Updated: March 10, 2020 5:17:16 am
STOCK markets in India crashed on Monday with the Bombay Stock Exchange’s Sensex and NSE’s Nifty indices logging their biggest ever fall in absolute terms as global markets witnessed a meltdown in the face of a oil price war and the economic fallout of the coronavirus outbreak.
The Sensex plummeted 1,942 points or 5.17 per cent to 35,635 and the Nifty plunged 538 points to 10,451, wiping out as much as Rs 6.8 lakh crore of investor wealth, or market capitalisation of listed shares. All sectoral indices ended in a sea of red with oil and banking stocks among the worst hit. At one stage, the Sensex had plummeted more than 2,400 points during the session and the broader NSE Nifty benchmark had slumped to as low as 10,294, down more than 700 points, before making a mild recovery towards the end of trade.
The rupee also dropped below the 74-level against the US dollar to settle at 74.17, down 30 paise, amid rising concerns over the sell-off in stock markets, capital outflows and economic slowdown.
In the US, the S&P 500 sharply plummeted 7 per cent in the first few minutes of trading Monday morning, and losses were so steep that it led to a halt in trading.
Analysts said fears about the worsening global slowdown in the wake of the spread of coronavirus were exacerbated by the shock decision by Saudi Arabia over the weekend to increase oil production in an attempt to drive competitors such as Russia and the US out of the market. The price of Brent crude oil fell almost 30 per cent to $31.14 a barrel on Monday, its biggest single fall since the start of the first Gulf war in 1991.
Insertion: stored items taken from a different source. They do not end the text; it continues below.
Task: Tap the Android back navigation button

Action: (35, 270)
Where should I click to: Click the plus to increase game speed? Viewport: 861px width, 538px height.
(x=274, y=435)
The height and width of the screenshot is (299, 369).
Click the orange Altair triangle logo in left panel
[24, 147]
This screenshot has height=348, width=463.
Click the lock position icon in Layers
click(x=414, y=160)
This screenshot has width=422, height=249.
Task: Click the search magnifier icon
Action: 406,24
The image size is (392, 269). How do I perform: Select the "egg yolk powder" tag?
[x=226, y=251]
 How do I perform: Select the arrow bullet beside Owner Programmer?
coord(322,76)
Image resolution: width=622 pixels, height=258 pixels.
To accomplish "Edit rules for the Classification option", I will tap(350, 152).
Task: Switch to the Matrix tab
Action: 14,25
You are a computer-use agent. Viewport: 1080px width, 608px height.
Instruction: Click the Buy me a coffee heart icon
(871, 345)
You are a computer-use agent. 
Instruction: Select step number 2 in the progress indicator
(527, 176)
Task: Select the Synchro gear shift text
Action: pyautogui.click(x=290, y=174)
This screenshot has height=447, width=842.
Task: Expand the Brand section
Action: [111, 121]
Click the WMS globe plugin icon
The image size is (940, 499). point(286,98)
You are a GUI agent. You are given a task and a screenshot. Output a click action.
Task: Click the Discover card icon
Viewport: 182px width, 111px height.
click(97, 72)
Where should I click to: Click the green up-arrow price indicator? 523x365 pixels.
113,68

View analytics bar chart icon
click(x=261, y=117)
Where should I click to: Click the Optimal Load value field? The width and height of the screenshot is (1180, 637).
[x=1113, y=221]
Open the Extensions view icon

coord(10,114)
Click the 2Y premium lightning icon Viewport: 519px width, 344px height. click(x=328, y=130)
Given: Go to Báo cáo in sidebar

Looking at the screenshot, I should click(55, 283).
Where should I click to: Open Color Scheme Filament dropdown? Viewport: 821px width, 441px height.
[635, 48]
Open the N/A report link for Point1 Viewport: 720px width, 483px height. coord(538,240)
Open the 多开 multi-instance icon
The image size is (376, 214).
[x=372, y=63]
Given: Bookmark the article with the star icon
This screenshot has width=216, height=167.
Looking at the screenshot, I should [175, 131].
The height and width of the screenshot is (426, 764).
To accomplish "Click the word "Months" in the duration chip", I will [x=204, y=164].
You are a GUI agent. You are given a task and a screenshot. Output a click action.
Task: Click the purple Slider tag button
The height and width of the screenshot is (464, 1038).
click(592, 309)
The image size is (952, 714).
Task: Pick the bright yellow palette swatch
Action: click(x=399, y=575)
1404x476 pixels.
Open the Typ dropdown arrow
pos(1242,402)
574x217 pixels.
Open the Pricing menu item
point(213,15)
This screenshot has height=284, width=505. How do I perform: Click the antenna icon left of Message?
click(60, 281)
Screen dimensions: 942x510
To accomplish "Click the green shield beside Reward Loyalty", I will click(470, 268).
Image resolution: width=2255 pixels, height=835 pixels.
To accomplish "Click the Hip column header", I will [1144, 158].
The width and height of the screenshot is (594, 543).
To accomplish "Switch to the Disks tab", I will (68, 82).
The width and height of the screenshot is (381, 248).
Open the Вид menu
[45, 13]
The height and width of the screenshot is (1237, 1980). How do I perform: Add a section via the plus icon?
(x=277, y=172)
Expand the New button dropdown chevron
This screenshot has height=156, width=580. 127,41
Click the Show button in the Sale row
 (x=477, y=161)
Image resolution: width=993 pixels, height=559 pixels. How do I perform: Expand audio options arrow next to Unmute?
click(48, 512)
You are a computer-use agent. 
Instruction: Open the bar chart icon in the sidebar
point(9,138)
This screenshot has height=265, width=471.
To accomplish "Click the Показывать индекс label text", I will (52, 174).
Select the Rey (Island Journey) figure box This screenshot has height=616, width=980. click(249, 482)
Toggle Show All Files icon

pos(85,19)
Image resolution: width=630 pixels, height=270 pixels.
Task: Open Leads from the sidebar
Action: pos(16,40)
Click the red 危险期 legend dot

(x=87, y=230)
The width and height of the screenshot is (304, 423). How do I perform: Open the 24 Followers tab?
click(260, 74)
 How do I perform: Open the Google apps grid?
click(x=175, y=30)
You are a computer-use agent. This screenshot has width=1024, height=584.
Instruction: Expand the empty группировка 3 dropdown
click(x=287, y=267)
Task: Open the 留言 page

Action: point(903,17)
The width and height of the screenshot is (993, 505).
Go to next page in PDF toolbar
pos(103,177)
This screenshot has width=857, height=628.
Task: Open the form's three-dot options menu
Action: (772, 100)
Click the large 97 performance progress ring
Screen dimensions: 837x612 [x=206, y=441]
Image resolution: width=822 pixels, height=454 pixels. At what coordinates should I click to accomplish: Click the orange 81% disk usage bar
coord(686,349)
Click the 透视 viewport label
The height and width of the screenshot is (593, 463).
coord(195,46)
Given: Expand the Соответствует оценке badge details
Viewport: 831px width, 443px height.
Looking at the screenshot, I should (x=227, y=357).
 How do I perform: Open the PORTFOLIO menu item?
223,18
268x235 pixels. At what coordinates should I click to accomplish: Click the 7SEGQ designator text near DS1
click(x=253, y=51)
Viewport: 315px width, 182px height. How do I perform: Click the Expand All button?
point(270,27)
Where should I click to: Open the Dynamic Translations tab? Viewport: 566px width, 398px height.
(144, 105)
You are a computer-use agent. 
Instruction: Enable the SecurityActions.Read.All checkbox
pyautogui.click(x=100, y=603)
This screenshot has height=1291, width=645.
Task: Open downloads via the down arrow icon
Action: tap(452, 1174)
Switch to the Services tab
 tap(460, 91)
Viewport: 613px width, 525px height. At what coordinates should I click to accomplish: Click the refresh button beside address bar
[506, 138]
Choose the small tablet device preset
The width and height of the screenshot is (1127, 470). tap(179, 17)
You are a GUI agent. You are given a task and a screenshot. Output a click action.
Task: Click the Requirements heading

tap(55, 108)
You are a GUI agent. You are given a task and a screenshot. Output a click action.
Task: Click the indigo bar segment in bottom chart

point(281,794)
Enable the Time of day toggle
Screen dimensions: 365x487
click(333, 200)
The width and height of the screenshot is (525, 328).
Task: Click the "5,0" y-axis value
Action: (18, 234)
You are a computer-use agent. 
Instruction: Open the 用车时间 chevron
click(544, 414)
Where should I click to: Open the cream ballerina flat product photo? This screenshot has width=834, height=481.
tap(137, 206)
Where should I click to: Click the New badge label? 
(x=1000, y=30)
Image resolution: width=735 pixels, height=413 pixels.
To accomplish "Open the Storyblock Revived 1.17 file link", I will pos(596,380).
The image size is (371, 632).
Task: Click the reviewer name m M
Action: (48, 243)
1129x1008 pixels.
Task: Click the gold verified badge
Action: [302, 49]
Falling Chinese exports, faster than expected pace of shrinking of the Japanese economy, increasing cases of Coronavirus outside China, and disruption of global supply chains, have contributed to the panic in the financial markets worldwide. While the fall in oil prices is good for India in the long-term, FII outflows from all emerging markets and the Yes Bank crisis at home, added to jittery market sentiments.
“The risk of recession increased fuelled by crash in crude oil prices and increasing virus cases outside China. The coronavirus fear is intensifying too and fresh travel bans seem to hurt the global economic sentiments more than feared,” said Vinod Nair, Head of Research, Geojit Financial Services.
The Sensex had plunged 1,624 points to close at 25,741 on August 2015 in its previous biggest fall in absolute terms. The index plunged 1,448 points on February 28 this year amid fears over the economic slowdown.
Earlier on Monday, Asian markets fell sharply, with Japan’s Nikkei 225 index down 5 per cent while Australia’s ASX 200 slumped 7.3 per cent, its biggest daily drop since 2008. In China, the benchmark Shanghai Composite fell 3 per cent while in Hong Kong, the Hang Seng index sank 4.2 per cent as investors also reacted to the slump in the oil price, fall in Chinese exports, and figures showing the Japanese economy shrinking at a faster pace than expected.
Indian markets are facing a deluge of negative triggers, mostly from abroad, with the Yes Bank crisis adding to the worries. “Global markets are plunging after the break of an alliance between OPEC and Russia resulted in the worst one-day crash in crude prices in nearly 30 years, fueling panic triggered by the escalation of the coronavirus epidemic. The panic began after Saudi Arabia shocked oil markets by launching a price war,” said Deepak Jasani, Head of Retail Research, HDFC Securities.
The broader markets also faced a rout, with the BSE Midcap index shedding 4.7 per cent at 13,554 and the Smallcap index losing 4.2 per cent at 12,770. Reliance Industries, India’s most valued firm, plunged by 12.35 per cent in the selling avalanche.
Italy placed nearly 16 million people under semi-lockdown and the number of confirmed cases in Europe continues to rise. China’s exports fell 17 per cent in the January-to-February period compared to a year before, according to data released over the weekend. Imports too fell 4 per cent, pointing to a slower recovery in China.
The sharp decline in the global oil prices not only reflects the deep underlying concerns on a global economic disruption brought about by the coronavirus scare but also a lack of consensus among the OPEC nations regarding production cuts. This will benefit India since it is one of the largest importers of crude oil. “We estimate the savings on oil imports to be around US $30 billion in FY21 if there is no significant uptick in global demand. This will also arrest the rising inflation and facilitate the next round of rate cuts by RBI,” Suman Chowdhury, President, Acuité Ratings & Research, said.
Analysts expect Indian markets to remain under pressure in the near-term as the sentiments are weak on worries over slowdown across the globe. “Investors would continue to monitor crude oil prices, currency movement and the updates on spread of coronavirus cases as these factors are keeping the markets on edge. On domestic front, inflation data such as IIP and CPI scheduled this week would be on investor’s radar,” said Ajit Mishra, VP – Research, Religare Broking.